Dataset records:

##########

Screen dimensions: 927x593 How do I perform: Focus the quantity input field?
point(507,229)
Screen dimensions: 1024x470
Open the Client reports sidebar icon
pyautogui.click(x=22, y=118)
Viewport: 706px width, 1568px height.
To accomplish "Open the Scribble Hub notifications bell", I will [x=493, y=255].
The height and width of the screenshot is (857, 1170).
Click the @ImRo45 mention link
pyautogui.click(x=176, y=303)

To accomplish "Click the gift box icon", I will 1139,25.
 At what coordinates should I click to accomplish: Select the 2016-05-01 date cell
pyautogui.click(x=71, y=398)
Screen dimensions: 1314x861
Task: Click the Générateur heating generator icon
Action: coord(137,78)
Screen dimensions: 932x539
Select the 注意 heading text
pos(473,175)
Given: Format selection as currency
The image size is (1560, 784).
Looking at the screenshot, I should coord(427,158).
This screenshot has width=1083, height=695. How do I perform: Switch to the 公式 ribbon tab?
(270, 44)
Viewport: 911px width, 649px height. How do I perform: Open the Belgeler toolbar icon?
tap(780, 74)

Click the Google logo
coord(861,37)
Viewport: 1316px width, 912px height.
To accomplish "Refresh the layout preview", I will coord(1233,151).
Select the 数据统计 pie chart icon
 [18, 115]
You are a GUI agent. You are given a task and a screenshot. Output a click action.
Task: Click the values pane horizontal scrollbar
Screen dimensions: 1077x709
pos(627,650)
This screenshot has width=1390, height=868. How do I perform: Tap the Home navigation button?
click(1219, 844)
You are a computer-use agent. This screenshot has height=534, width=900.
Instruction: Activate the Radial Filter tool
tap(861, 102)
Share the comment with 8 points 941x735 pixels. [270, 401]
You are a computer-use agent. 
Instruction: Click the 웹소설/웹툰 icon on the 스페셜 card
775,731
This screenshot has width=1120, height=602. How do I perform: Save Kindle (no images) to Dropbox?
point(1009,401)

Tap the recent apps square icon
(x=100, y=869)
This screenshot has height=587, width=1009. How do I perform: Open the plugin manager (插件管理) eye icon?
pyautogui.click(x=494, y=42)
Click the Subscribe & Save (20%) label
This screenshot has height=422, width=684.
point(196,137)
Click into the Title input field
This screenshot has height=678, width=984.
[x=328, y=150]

##########

What to do: Set out every line from the material that contains the string "computer".

Your response:
You are a computer-use agent. This screenshot has height=534, width=900.
You are a computer-use agent. 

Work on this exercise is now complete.